In accordance with the Patient Protection and Affordable Care Act, the Centers for Medicare and Medicaid Services modified certification and recertification guidelines for home health care and hospice services in April 2011. The new regulations require “face-to-face” encounters between physician and patient for certifying and recertifying home health/hospice services on or after Jan. 1, 2011.
- Home health care
Effective Jan. 1, 2011, physicians who certify a patient as eligible for Medicare home health services must see the patient in a face-to-face encounter within 90 days before the start of home health care or within 30 days after the start of care in order for the home health agency to be reimbursed.
Regulations allow the performance of a face-to-face encounter by a hospice physician, hospice nurse practitioner or hospice physician assistant. If the face-to-face encounter is performed by a hospice nurse practitioner or physician assistant, then the certifying physician:
- Must attest that he or she allowed a non-physician practitioner to perform the face-to-face encounter and provide the date of the encounter within the encounter documentation.
- Must attest to the patient’s condition found during the face-to-face encounter with the non-physician practitioner and in support of home health services.
- Must sign and date the certification form or append an attestation that includes a narrative of the patient’s condition (supporting home health services), the date of the face-to-face visit, acknowledge that he or she allowed the non-physician practitioner to perform the face-to-face exam, and the certifying physician must sign and date the attestation
- May dictate the addendum and provide a signature and date on the dictated page; however, verbal communication to the home health agency is unacceptable.
- Hospice services
Hospice benefit periods consist of two 90-day periods and an unlimited number of 60-day periods. The initial certification of terminal illness must be based on the clinical judgment of the hospice medical director or physician member of the interdisciplinary group and the patient’s attending physician, who can be a medical doctor, doctor of osteopathy or nurse practitioner. The initial certification is valid for the first 90-day benefit period. A recertification must be performed no later than 15 days prior to the second (90-day) benefit period.
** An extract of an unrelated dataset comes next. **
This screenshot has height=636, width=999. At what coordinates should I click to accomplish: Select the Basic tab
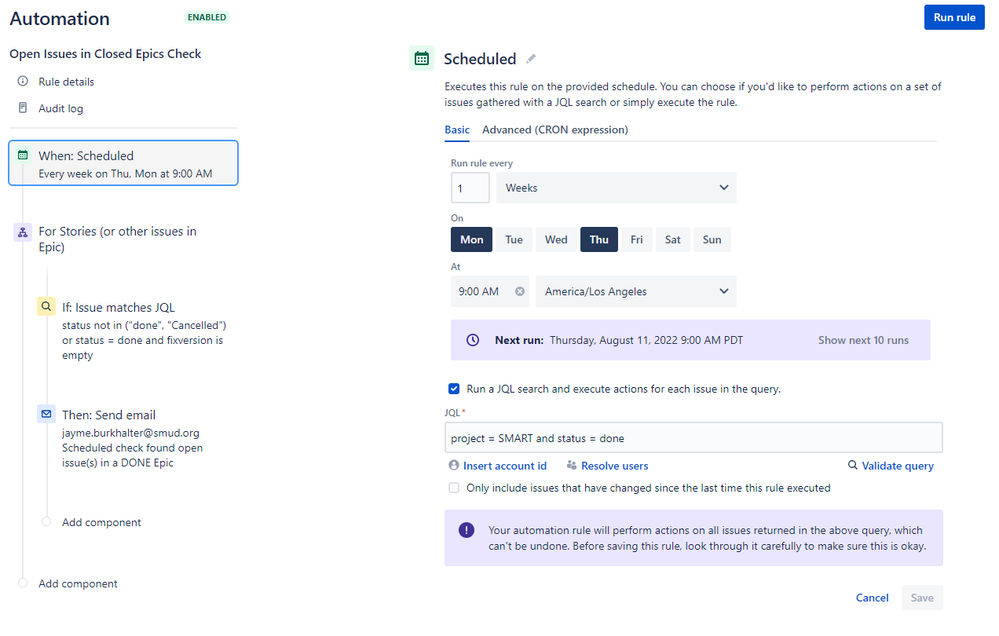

Effective Jan. 1, 2011, a hospice physician or hospice nurse practitioner must perform a face-to-face encounter on the hospice patient within 30 days of the beginning of the third benefit period and for every subsequent (60-day) benefit period thereafter. The hospice physician or hospice nurse practitioner performing the encounter must attest in writing that he or she had a face-to-face encounter with the patient, provide the date of encounter, and sign and date the attestation. According to Medicare,
“the attestation, its accompanying signature, and the date signed, must be a separate and distinct section of, or an addendum to, the recertification form, and must be clearly titled. Under circumstances where a nurse practitioner performed the face-to-face encounter, he or she must state within the attestation that the clinical findings of the encounter were presented to the certifying physician in use for determining a life expectancy of six months or less.”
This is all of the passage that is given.